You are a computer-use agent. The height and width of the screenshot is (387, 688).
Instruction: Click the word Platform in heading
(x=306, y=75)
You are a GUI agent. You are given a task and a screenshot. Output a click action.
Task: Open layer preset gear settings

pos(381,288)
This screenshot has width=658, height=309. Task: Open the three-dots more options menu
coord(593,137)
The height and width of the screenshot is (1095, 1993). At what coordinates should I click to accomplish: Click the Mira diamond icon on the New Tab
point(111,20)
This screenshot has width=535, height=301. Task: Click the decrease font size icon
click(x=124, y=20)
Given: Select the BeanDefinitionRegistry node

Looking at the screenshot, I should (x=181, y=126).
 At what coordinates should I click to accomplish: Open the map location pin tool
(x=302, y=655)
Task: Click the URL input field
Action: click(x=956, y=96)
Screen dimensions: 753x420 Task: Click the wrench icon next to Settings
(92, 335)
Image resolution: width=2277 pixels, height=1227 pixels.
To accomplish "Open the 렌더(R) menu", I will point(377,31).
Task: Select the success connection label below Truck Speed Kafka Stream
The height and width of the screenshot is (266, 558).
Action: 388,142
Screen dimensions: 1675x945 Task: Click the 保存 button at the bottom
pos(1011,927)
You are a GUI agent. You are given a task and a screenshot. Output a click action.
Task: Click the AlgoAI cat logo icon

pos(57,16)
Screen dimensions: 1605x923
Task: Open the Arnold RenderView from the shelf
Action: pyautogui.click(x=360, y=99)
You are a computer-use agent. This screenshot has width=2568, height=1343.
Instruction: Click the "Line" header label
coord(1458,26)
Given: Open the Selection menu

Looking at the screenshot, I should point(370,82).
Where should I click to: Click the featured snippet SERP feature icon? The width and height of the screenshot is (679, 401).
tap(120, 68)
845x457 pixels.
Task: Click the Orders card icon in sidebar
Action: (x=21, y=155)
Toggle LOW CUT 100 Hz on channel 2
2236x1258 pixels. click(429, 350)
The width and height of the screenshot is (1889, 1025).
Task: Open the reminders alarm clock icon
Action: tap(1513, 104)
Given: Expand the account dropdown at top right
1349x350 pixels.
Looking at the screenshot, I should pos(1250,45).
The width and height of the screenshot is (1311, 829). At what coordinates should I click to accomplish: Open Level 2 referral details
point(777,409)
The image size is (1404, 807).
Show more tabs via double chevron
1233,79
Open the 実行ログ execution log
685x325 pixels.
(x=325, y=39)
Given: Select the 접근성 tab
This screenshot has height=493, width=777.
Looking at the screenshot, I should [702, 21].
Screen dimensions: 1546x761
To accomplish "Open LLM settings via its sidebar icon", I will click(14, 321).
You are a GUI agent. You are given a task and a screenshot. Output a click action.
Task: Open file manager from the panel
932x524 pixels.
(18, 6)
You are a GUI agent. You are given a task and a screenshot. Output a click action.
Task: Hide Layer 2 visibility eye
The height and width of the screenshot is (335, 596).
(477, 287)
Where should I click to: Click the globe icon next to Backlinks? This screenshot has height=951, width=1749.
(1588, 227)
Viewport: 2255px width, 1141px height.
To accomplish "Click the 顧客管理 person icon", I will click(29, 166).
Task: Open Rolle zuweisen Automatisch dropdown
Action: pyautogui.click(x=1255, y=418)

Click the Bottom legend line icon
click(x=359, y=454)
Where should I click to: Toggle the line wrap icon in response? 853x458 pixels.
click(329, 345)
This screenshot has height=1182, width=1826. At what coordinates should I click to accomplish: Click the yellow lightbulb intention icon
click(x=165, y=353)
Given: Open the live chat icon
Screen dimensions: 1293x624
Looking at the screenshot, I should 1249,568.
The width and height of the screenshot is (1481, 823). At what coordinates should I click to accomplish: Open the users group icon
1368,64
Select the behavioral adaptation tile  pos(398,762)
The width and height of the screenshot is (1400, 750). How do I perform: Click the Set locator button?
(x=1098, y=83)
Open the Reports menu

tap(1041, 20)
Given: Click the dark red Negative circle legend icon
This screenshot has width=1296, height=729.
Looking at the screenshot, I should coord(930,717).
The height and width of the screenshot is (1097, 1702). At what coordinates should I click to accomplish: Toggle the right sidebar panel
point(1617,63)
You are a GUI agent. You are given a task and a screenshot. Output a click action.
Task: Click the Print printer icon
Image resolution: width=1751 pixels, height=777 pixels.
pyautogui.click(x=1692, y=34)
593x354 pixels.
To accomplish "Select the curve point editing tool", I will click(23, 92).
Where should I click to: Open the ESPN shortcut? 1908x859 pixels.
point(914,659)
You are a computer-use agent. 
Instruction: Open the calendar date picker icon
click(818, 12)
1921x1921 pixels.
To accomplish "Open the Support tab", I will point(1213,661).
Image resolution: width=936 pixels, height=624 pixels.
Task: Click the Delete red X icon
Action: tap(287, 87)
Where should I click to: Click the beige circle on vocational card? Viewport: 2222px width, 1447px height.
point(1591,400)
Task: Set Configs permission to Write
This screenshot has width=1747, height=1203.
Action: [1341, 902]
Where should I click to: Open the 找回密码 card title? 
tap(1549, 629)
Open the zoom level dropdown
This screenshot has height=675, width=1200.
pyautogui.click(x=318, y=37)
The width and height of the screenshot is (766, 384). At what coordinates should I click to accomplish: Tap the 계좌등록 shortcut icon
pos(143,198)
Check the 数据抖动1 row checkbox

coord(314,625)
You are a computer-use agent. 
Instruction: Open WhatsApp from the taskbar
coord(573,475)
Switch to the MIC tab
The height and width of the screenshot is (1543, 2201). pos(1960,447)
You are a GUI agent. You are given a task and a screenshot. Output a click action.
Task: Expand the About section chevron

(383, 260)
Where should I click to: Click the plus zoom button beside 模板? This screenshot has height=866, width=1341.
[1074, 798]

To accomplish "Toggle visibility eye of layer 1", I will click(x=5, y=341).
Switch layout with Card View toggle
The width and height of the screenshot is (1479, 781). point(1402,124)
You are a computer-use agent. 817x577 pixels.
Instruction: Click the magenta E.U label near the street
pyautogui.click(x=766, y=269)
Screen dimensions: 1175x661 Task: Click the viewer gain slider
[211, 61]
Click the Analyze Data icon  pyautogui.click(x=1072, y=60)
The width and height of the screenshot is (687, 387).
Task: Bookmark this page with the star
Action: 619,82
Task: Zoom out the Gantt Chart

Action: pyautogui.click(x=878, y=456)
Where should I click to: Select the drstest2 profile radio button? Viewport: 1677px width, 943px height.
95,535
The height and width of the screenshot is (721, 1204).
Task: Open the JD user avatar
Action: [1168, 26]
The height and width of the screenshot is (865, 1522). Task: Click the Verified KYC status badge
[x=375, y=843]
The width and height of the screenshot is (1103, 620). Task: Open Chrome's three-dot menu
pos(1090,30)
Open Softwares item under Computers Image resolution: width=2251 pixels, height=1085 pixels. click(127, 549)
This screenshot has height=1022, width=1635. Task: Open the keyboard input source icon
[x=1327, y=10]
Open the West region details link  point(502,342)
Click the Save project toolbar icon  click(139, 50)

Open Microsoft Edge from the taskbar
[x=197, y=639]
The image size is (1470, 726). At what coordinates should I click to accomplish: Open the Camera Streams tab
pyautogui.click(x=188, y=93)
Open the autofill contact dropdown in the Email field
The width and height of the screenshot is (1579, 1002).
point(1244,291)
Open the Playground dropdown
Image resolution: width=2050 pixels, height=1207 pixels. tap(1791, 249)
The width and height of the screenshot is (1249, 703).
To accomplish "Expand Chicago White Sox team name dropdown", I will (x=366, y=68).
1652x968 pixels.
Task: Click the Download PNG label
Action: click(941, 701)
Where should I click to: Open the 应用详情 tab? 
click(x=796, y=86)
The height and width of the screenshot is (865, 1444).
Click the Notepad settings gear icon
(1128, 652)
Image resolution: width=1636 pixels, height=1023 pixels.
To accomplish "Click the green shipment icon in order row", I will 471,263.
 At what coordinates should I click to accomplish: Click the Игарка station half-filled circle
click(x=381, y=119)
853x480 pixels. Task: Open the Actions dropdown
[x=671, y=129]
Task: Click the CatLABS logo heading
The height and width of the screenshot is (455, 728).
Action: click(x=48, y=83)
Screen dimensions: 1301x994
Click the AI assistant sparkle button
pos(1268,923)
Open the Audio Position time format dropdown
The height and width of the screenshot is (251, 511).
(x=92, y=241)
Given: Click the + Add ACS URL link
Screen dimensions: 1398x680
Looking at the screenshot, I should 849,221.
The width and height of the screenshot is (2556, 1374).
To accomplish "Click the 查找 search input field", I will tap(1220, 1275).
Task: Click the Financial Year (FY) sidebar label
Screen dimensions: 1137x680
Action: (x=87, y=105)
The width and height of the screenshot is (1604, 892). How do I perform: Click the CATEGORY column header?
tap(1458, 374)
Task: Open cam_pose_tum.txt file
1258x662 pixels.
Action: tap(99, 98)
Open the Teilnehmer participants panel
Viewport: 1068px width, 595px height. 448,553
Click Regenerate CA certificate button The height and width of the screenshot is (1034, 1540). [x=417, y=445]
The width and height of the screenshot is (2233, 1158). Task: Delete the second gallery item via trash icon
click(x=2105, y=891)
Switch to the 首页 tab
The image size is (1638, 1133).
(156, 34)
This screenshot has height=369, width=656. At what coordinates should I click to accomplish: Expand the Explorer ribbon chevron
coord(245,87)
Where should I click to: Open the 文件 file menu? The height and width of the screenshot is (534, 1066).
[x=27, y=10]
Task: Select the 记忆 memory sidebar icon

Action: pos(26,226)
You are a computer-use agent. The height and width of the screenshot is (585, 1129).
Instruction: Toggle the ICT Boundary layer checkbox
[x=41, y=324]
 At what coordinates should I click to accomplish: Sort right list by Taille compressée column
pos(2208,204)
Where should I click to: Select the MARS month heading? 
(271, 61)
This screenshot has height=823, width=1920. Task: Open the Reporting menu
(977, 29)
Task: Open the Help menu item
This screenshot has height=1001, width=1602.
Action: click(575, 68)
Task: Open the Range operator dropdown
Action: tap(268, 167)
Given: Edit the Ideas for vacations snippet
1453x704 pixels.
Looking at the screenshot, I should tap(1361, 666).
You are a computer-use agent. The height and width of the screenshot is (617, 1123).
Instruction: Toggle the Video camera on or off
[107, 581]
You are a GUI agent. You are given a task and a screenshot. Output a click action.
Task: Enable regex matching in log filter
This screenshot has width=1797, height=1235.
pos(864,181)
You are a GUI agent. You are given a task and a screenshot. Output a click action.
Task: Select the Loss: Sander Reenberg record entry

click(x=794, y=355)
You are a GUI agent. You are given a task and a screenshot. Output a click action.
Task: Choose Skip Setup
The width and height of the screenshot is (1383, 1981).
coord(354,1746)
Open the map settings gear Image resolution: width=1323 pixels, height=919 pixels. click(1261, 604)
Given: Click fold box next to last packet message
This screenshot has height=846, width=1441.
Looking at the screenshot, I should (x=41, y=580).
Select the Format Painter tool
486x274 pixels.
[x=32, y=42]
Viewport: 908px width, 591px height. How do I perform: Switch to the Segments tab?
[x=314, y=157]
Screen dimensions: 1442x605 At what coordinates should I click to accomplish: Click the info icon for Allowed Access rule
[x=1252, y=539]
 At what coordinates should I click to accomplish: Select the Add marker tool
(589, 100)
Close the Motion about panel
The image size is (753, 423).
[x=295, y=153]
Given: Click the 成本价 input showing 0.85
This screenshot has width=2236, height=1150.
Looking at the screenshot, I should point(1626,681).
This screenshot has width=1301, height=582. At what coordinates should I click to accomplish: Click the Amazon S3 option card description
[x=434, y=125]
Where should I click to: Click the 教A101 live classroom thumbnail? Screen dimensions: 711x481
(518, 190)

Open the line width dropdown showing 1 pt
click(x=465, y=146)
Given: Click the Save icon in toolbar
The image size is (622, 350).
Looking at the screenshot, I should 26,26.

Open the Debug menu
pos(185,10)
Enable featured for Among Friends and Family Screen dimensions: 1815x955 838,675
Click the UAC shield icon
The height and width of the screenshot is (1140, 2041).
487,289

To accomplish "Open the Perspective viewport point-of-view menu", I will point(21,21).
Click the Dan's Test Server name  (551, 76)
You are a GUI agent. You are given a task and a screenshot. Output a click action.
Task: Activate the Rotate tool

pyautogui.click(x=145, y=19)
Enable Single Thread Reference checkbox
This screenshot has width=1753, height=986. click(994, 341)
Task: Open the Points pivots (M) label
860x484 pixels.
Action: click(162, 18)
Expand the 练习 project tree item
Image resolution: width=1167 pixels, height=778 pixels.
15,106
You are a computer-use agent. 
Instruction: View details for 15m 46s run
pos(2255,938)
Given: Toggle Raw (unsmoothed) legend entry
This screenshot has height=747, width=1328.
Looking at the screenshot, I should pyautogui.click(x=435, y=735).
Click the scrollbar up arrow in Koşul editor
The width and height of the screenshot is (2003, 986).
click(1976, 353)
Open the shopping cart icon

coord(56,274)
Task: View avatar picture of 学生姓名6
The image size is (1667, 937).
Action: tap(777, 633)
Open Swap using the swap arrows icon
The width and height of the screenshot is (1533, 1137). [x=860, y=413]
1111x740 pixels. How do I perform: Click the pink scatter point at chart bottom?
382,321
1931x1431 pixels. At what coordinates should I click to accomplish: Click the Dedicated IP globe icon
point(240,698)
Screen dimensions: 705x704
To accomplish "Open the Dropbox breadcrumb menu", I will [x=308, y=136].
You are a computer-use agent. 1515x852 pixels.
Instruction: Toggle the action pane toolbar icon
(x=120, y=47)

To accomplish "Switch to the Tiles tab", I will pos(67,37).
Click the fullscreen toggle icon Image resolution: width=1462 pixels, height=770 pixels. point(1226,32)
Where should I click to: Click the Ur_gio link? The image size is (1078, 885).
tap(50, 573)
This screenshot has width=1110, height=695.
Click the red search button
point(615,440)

____________________

Of the entries above, repeat exactly the lines between the line with "Open the line width dropdown showing 1 pt" and the line with "Given: Toggle Raw (unsmoothed) legend entry", inclusive, and no others.

**Task output**
Open the line width dropdown showing 1 pt
click(x=465, y=146)
Given: Click the Save icon in toolbar
The image size is (622, 350).
Looking at the screenshot, I should 26,26.

Open the Debug menu
pos(185,10)
Enable featured for Among Friends and Family Screen dimensions: 1815x955 838,675
Click the UAC shield icon
The height and width of the screenshot is (1140, 2041).
487,289

To accomplish "Open the Perspective viewport point-of-view menu", I will point(21,21).
Click the Dan's Test Server name  (551, 76)
You are a GUI agent. You are given a task and a screenshot. Output a click action.
Task: Activate the Rotate tool

pyautogui.click(x=145, y=19)
Enable Single Thread Reference checkbox
This screenshot has width=1753, height=986. click(994, 341)
Task: Open the Points pivots (M) label
860x484 pixels.
Action: click(162, 18)
Expand the 练习 project tree item
Image resolution: width=1167 pixels, height=778 pixels.
15,106
You are a computer-use agent. 
Instruction: View details for 15m 46s run
pos(2255,938)
Given: Toggle Raw (unsmoothed) legend entry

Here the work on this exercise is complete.